====== Provided material

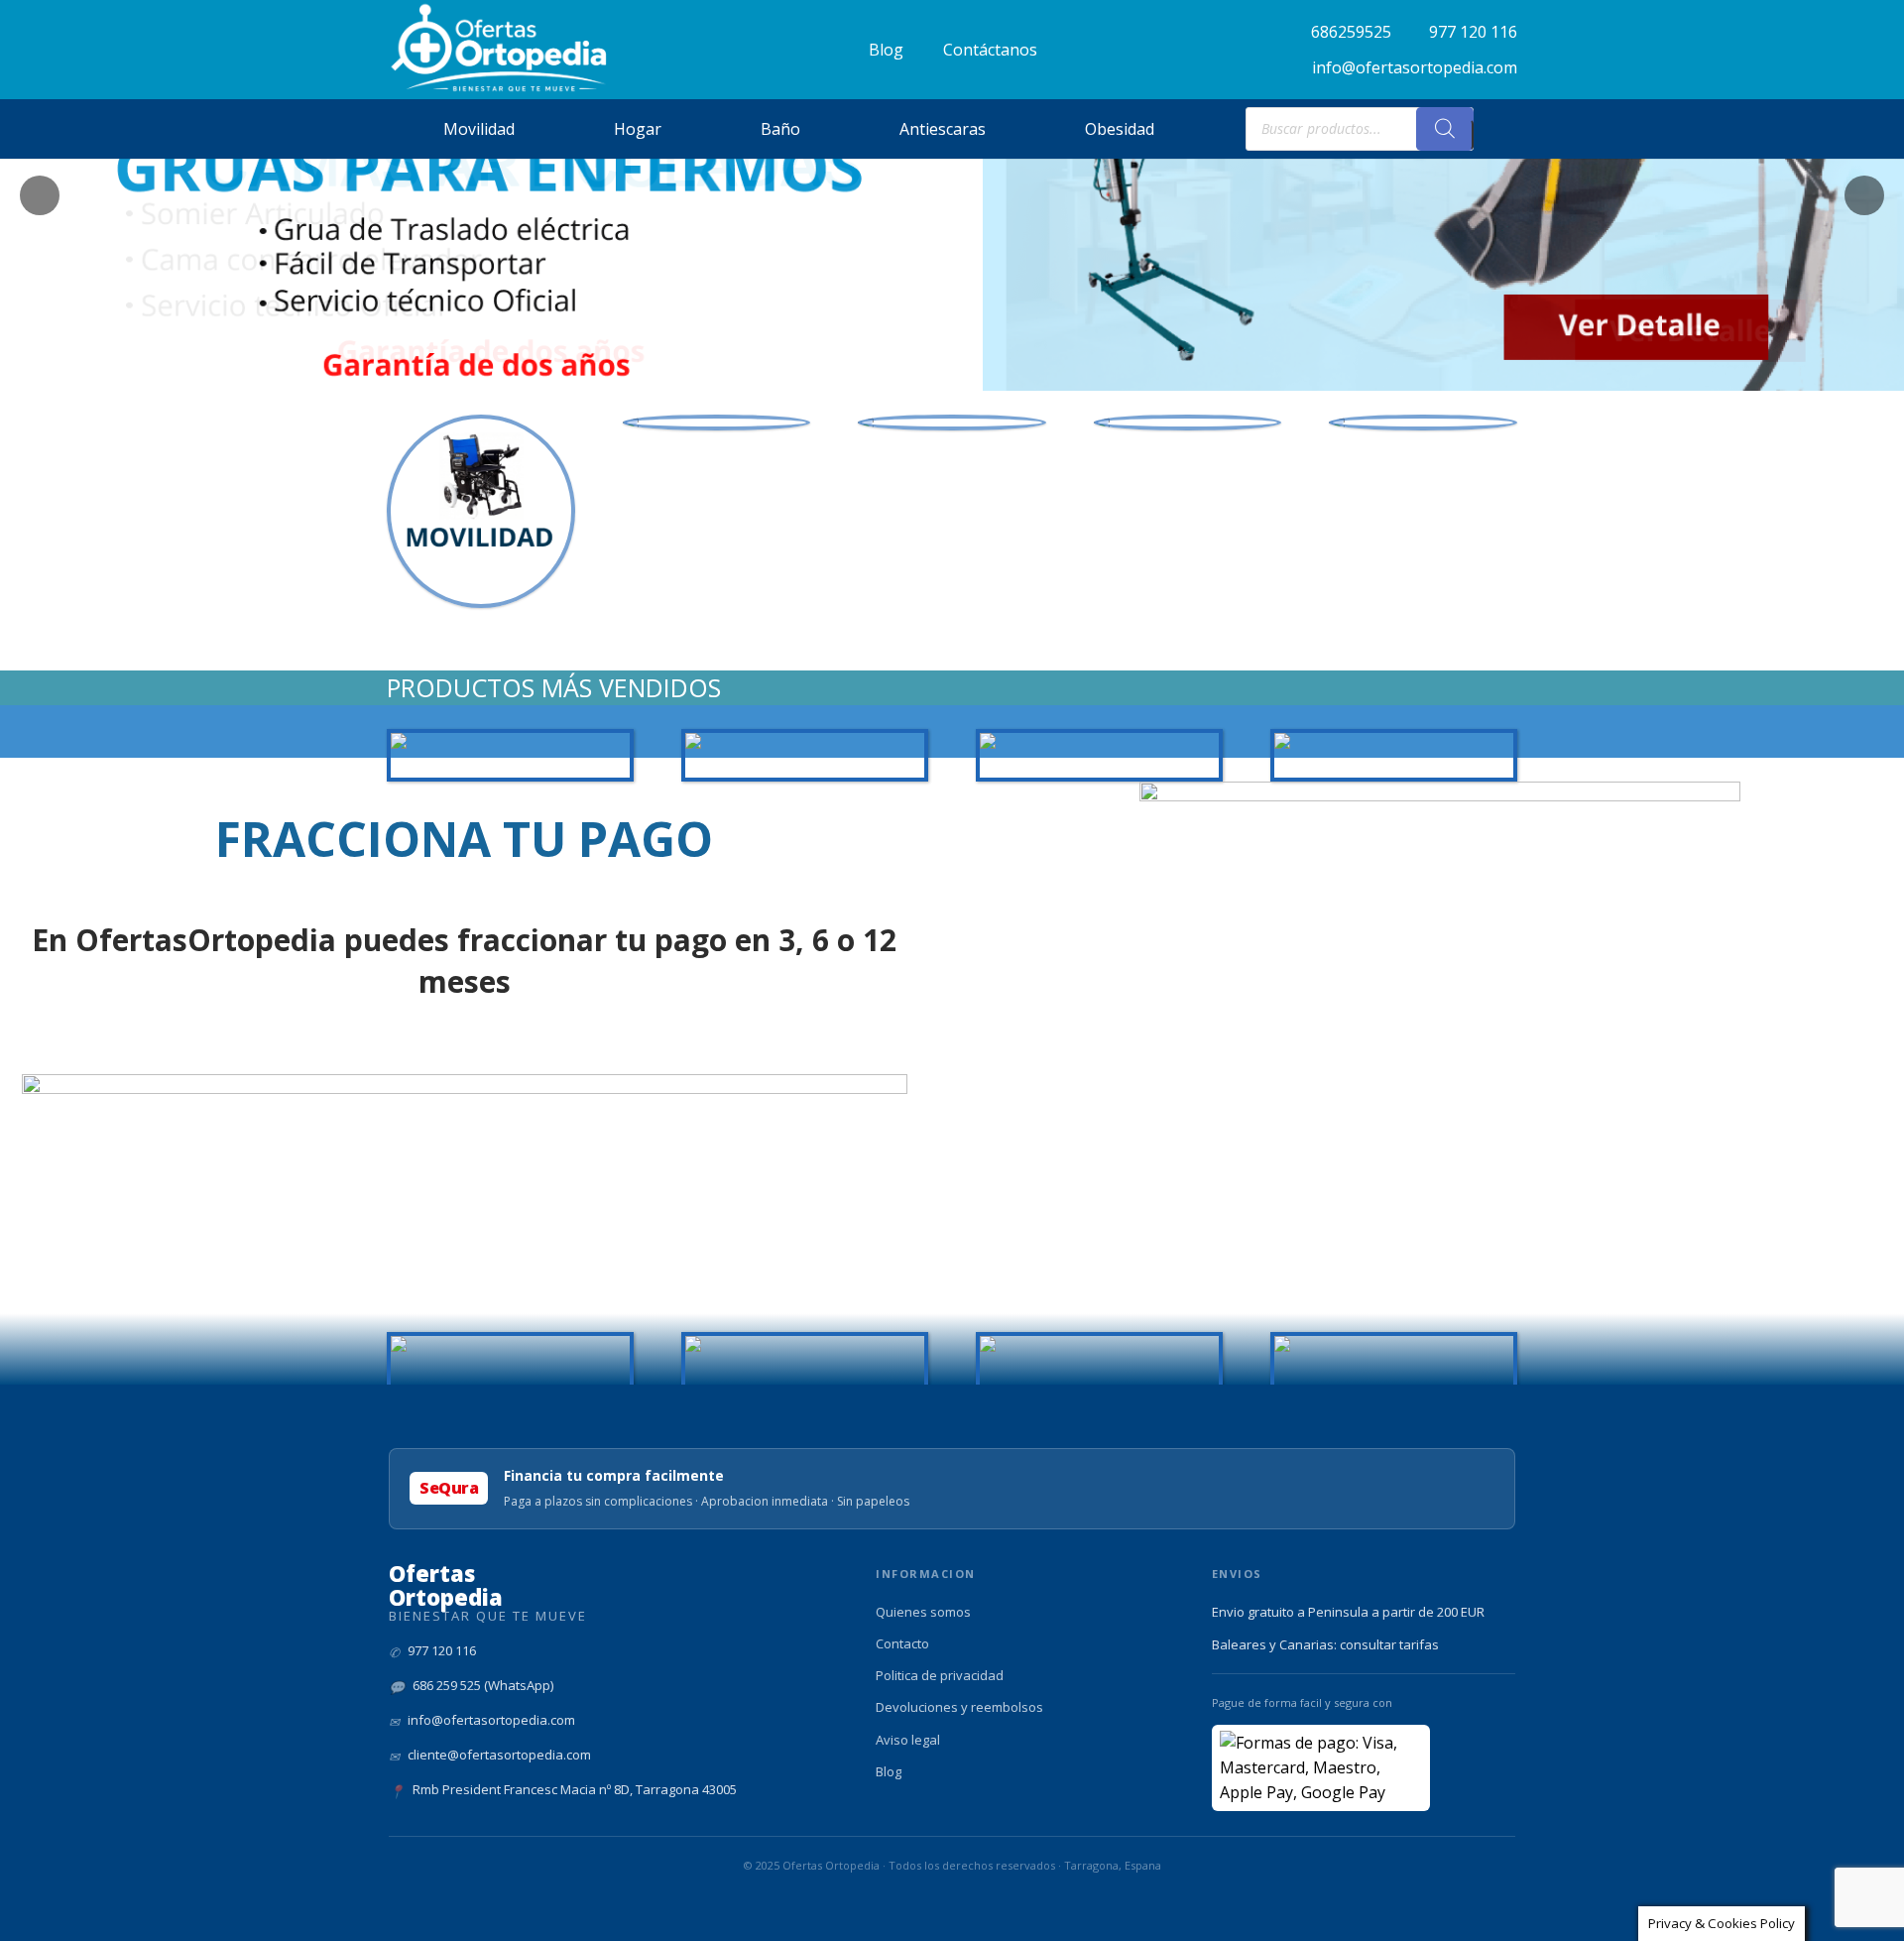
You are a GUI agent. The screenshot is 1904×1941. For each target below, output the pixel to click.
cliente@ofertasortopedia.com (499, 1754)
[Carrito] (1495, 129)
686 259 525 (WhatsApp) (483, 1685)
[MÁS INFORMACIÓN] (717, 422)
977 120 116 (442, 1650)
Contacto (902, 1643)
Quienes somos (923, 1612)
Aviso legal (908, 1740)
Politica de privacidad (940, 1675)
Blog (888, 1771)
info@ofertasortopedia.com (491, 1720)
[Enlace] (500, 48)
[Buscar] (1445, 129)
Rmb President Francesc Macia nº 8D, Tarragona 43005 (575, 1789)
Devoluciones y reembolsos (959, 1707)
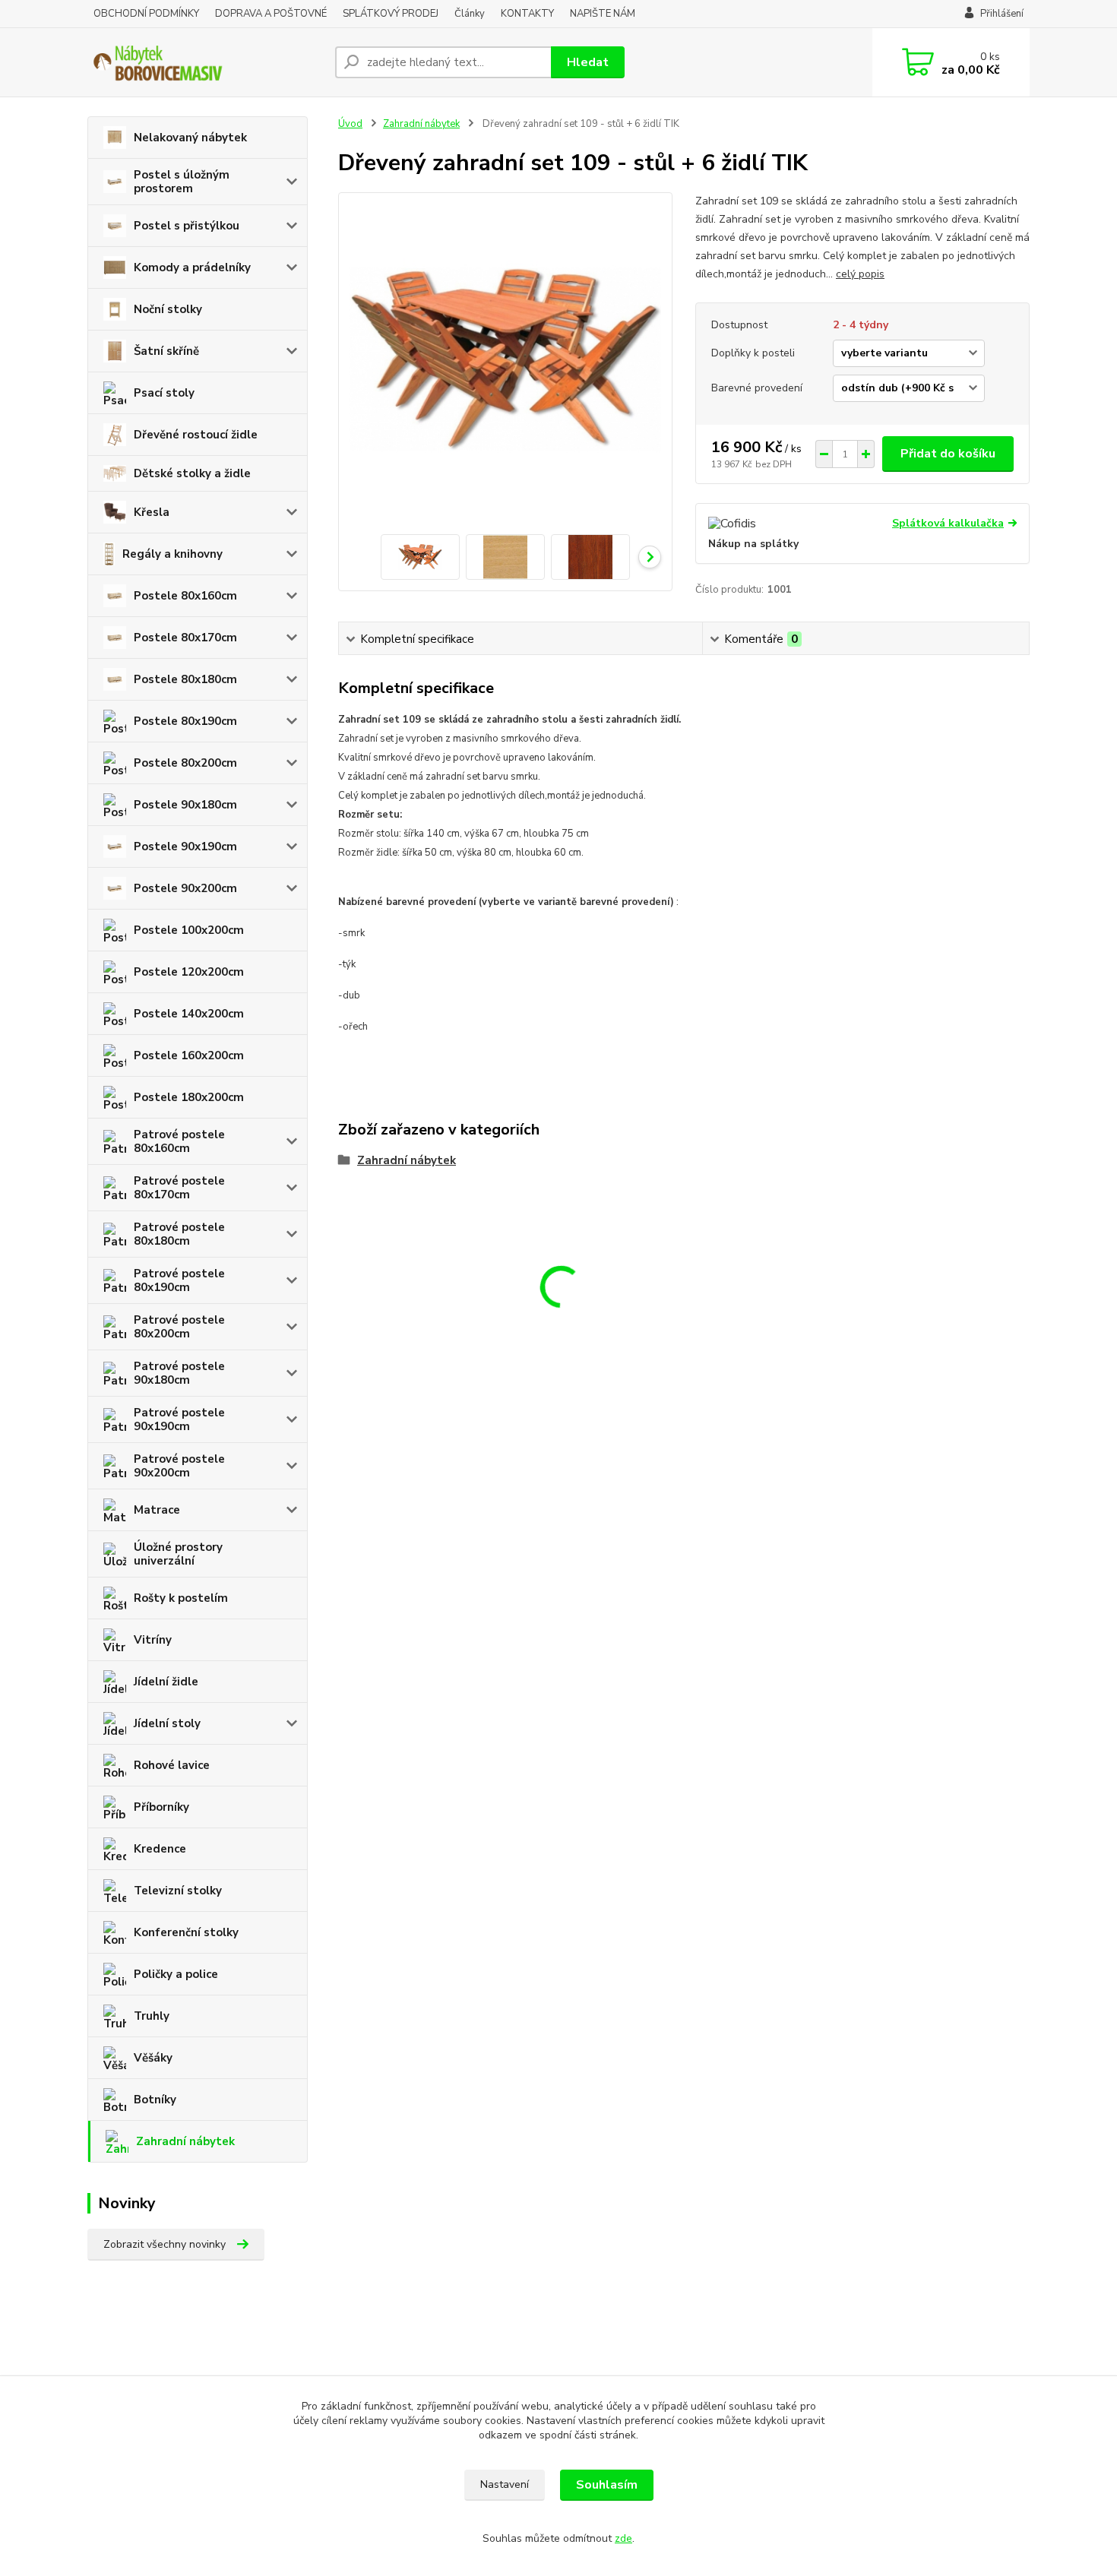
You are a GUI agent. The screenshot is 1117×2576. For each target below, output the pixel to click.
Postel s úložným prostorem (181, 181)
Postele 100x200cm (189, 930)
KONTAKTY (527, 14)
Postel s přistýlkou (186, 225)
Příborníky (161, 1807)
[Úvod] (205, 62)
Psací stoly (164, 392)
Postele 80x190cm (185, 721)
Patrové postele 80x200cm (179, 1326)
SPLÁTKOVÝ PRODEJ (390, 14)
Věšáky (153, 2057)
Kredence (160, 1848)
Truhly (151, 2016)
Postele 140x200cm (189, 1013)
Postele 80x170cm (185, 637)
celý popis (860, 274)
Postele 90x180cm (185, 804)
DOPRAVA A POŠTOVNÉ (271, 14)
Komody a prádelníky (192, 267)
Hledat (588, 62)
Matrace (157, 1509)
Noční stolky (168, 309)
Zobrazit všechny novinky (164, 2244)
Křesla (151, 512)
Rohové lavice (172, 1765)
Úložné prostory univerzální (178, 1554)
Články (469, 14)
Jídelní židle (166, 1681)
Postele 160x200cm (189, 1055)
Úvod (350, 124)
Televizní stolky (178, 1890)
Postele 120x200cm (189, 971)
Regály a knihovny (172, 554)
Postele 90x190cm (185, 846)
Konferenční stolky (186, 1932)
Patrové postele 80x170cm (179, 1187)
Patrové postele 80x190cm (179, 1280)
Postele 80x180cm (185, 679)
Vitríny (153, 1639)
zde (623, 2538)
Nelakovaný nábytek (190, 137)
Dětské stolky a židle (192, 473)
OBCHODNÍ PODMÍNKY (146, 14)
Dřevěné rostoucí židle (196, 434)
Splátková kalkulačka (948, 523)
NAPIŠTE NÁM (602, 14)
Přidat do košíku (947, 453)
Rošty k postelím (181, 1598)
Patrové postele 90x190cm (179, 1419)
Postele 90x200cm (185, 888)
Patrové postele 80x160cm (179, 1141)
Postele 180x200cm (189, 1097)
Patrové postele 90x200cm (179, 1465)
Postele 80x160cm (185, 595)
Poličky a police (176, 1974)
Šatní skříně (166, 351)
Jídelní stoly (167, 1723)
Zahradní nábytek (185, 2141)
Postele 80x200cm (185, 763)
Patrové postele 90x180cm (179, 1373)
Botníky (155, 2099)
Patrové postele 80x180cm (179, 1234)
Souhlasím (607, 2484)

============

Ending at the line with "Contacto (902, 1643)", reproduce exactly the lines that begin at the top of the data, and include no pictures.

You are a GUI agent. The screenshot is 1904×1941. For each target below, output the pixel to click.
cliente@ofertasortopedia.com (499, 1754)
[Carrito] (1495, 129)
686 259 525 (WhatsApp) (483, 1685)
[MÁS INFORMACIÓN] (717, 422)
977 120 116 (442, 1650)
Contacto (902, 1643)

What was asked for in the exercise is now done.